# Help with shipping a tandem from CA to PA



## bkranich (May 7, 2004)

Going out on a limb here...

Anyone live near Santa Paula, CA want to help me out?

Looking at a tandem on Ebay, and it's local pickup only. It's exactly what I'm looking for, but living in PA, well, that's a bit of a commute.

Thanks!


----------



## MB1 (Jan 27, 2004)

Ask them if they would drop it off at a bike shop for you. Most bike shops box and ship regularly as a part of their daily business.


----------



## bkranich (May 7, 2004)

The seller is a business that appears to deal primarily in donated cars. I emailed them about that possibility, but I'm not sure how keen they'll be. They're pretty adamant about NO SHIPPING! We'll see. It would be ideal for my wife and our growing family.


----------



## ignacious (Aug 23, 2008)

... then is it really a bike? One that is really for sale? Do they want a money order or wire only? I'm not saying this to insult you or your intelligence, but look very suspiciously at it if there is even the slightest question in your mind. If they aren't willing to do anything with a local shipper or even negotiate anything, buyer beware. There are more than a few ebayers who targeting bike buyers with 'closeout' deals on 'last year's' bikes at steal-type prices. They know what they are talking about, also, when it comes to bikes and bike specs. I'm just sayin'...


----------



## bkranich (May 7, 2004)

————

REQUIRED ACTIONS:
1. In the forum thread about shipping a tandem from CA to PA, which usernames appear as post authors? List each one once.
2. In the tandem shipping thread, what does MB1 suggest asking the seller to do?
3. Retype everything in the tandem shipping thread from "## ignacious (Aug" down to "I'm just sayin'...".

Screenshot and document pointing data:
————

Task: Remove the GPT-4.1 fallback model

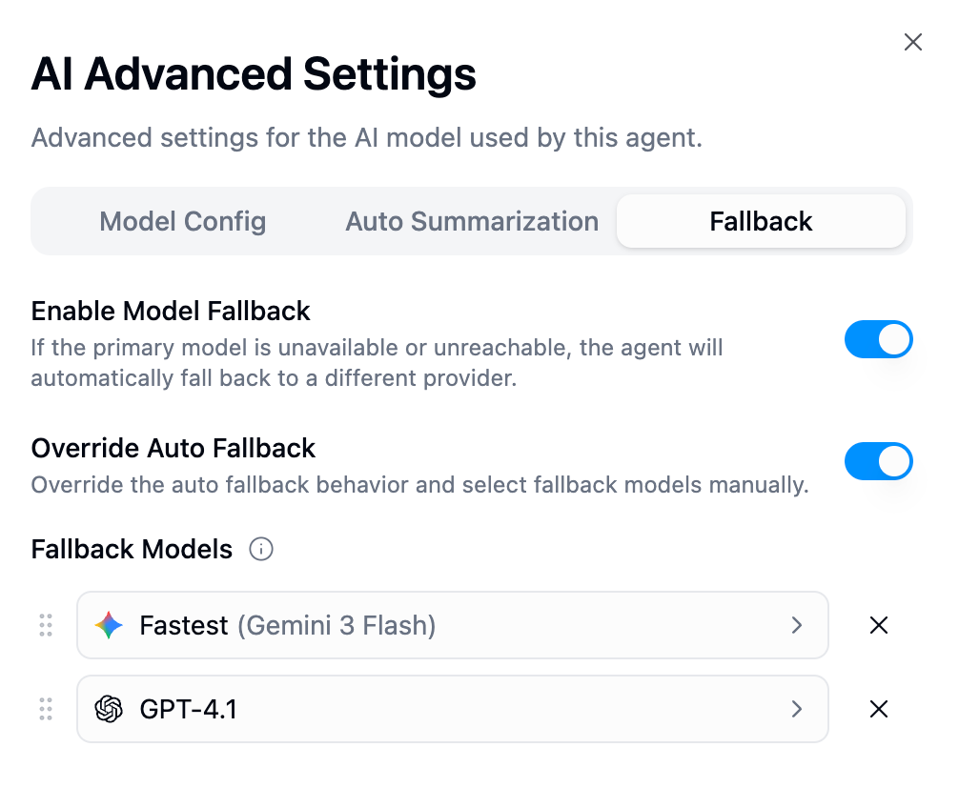Action: 878,709
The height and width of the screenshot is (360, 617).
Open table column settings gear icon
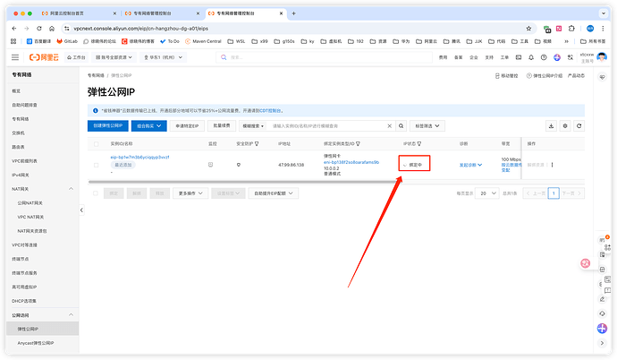tap(565, 126)
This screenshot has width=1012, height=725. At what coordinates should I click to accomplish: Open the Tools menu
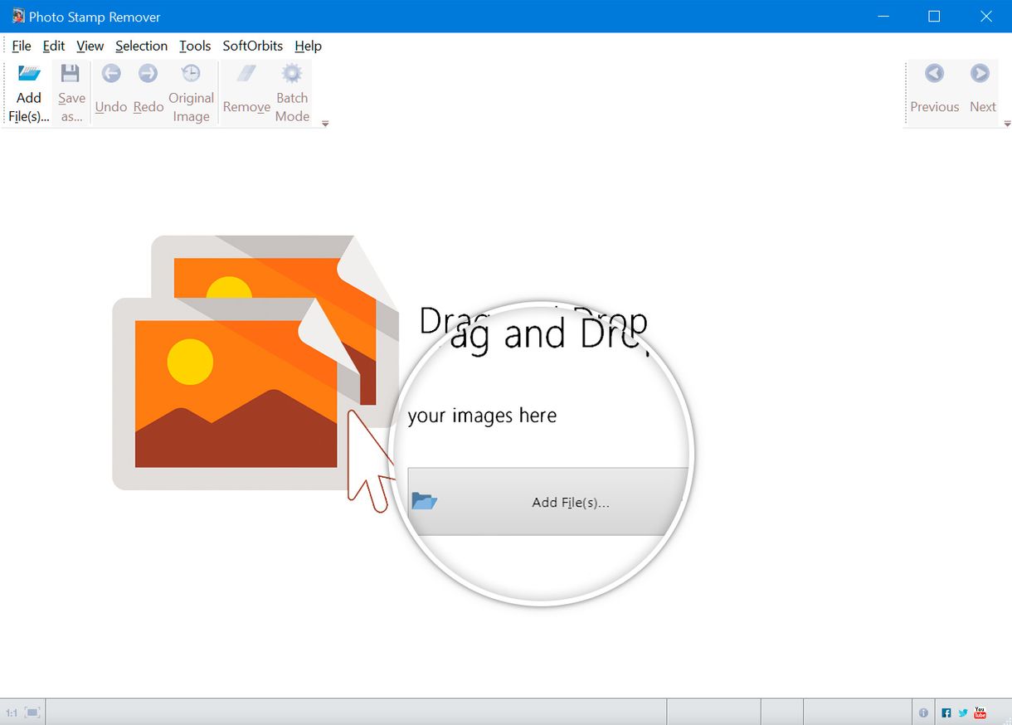(x=195, y=46)
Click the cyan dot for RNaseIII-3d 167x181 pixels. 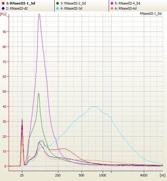(x=57, y=8)
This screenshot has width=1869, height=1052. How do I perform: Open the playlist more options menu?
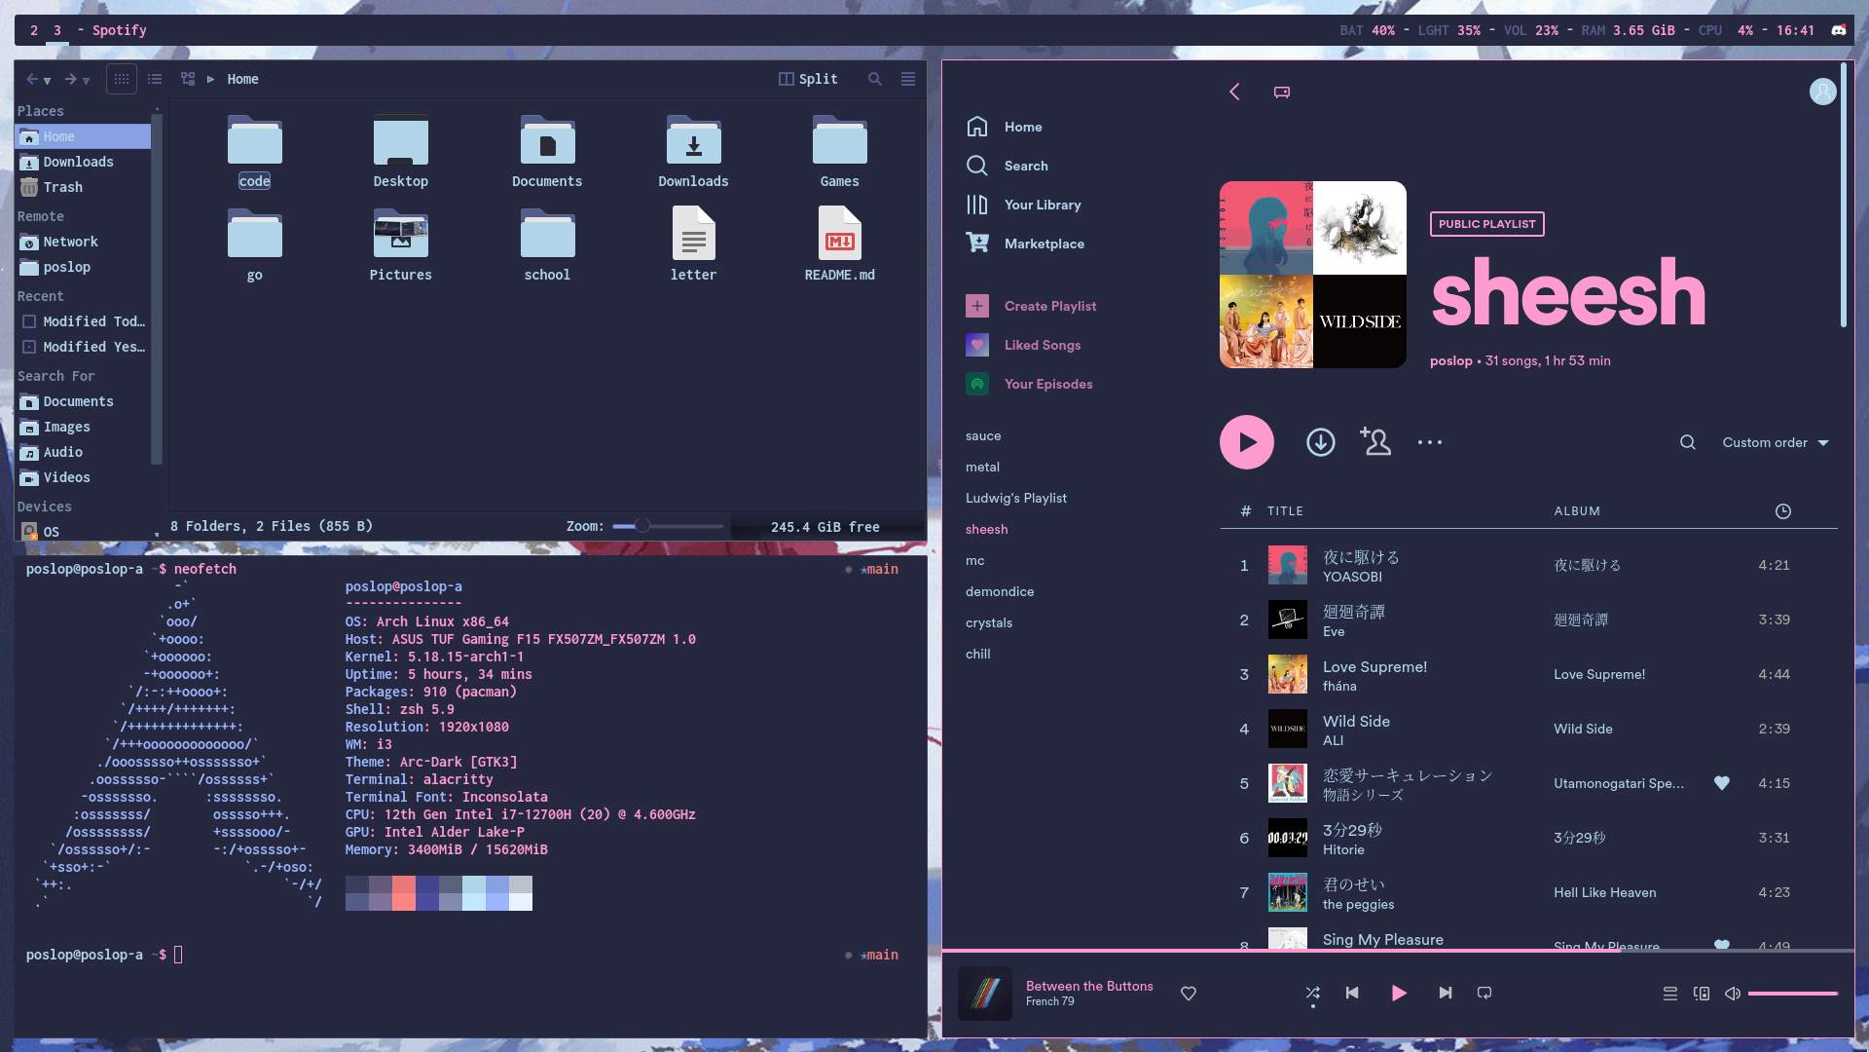[1429, 442]
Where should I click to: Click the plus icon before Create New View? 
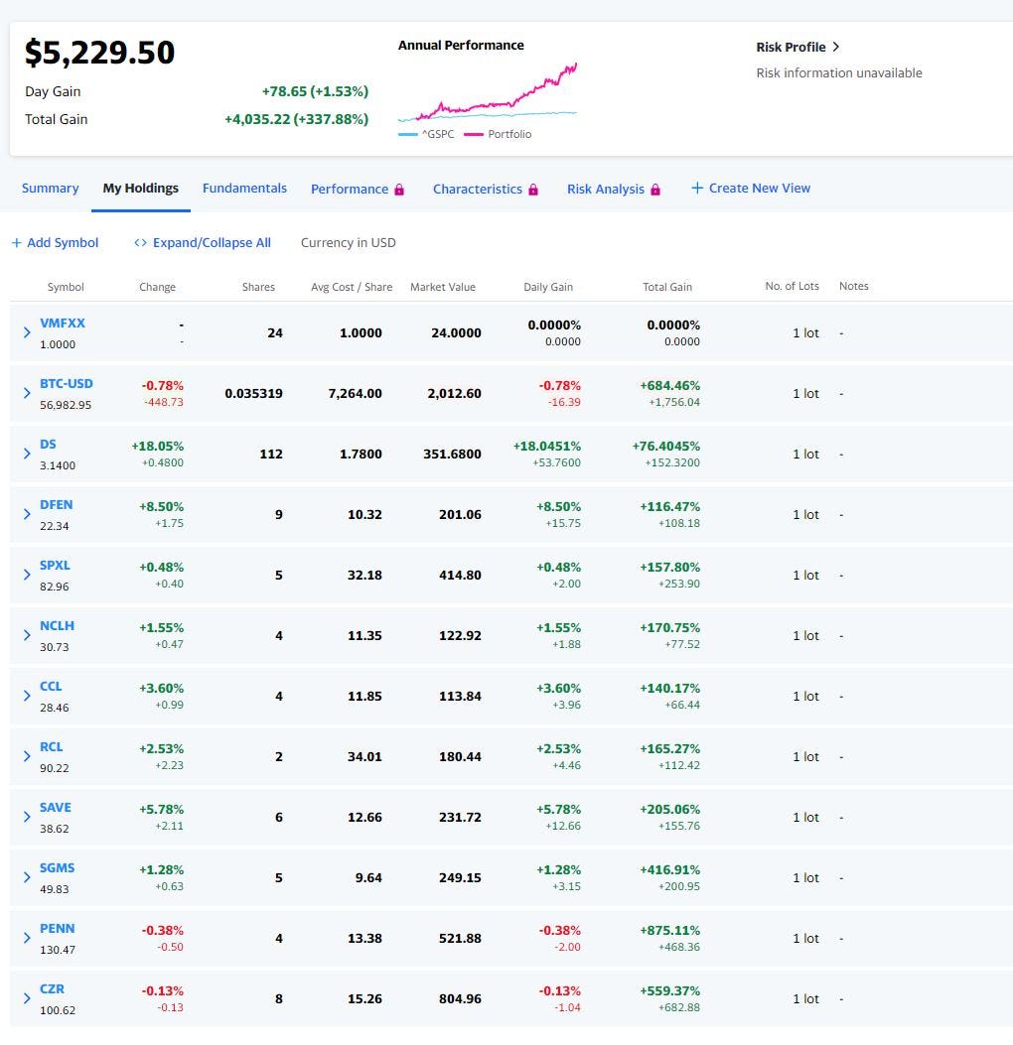pyautogui.click(x=697, y=188)
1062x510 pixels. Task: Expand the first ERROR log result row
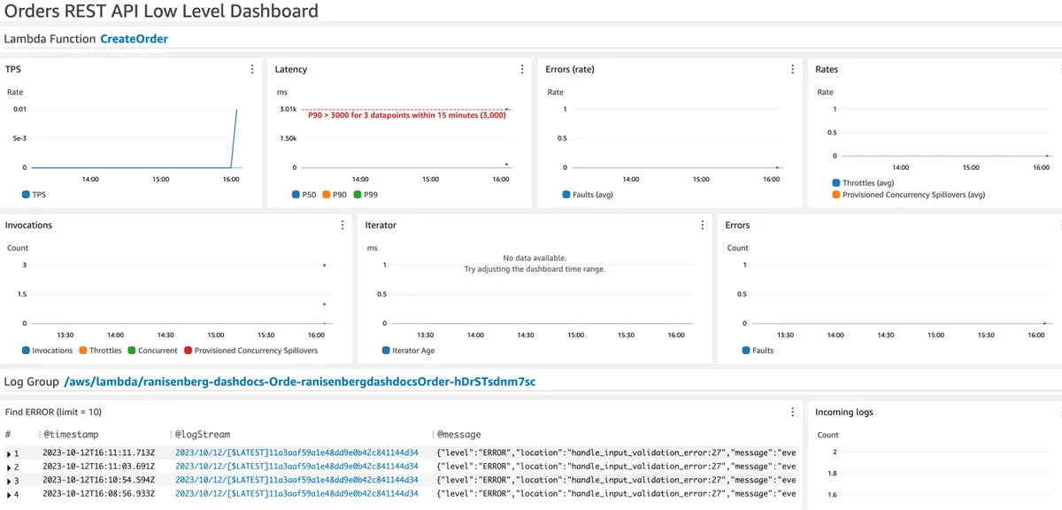point(8,452)
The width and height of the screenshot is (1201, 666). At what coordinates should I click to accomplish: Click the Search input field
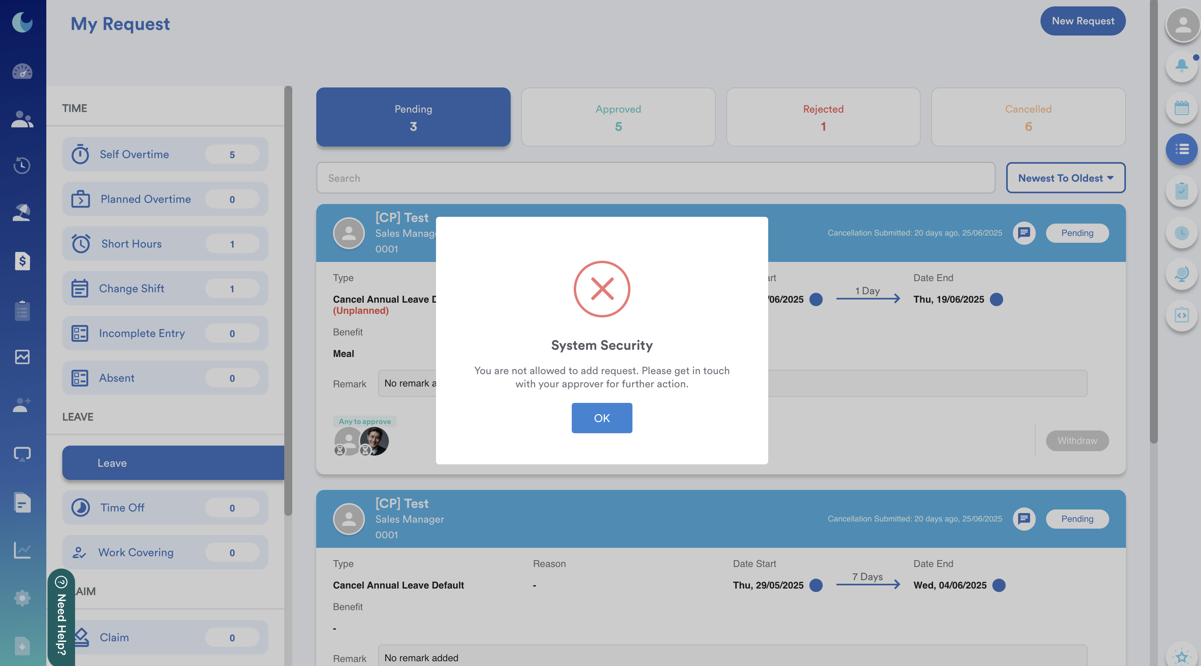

————

PER-TASK OUTPUTS:
1. bkranich, MB1, ignacious

2. To drop the tandem off at a bike shop for the buyer.

3.
## ignacious (Aug 23, 2008)

... then is it really a bike? One that is really for sale? Do they want a money order or wire only? I'm not saying this to insult you or your intelligence, but look very suspiciously at it if there is even the slightest question in your mind. If they aren't willing to do anything with a local shipper or even negotiate anything, buyer beware. There are more than a few ebayers who targeting bike buyers with 'closeout' deals on 'last year's' bikes at steal-type prices. They know what they are talking about, also, when it comes to bikes and bike specs. I'm just sayin'...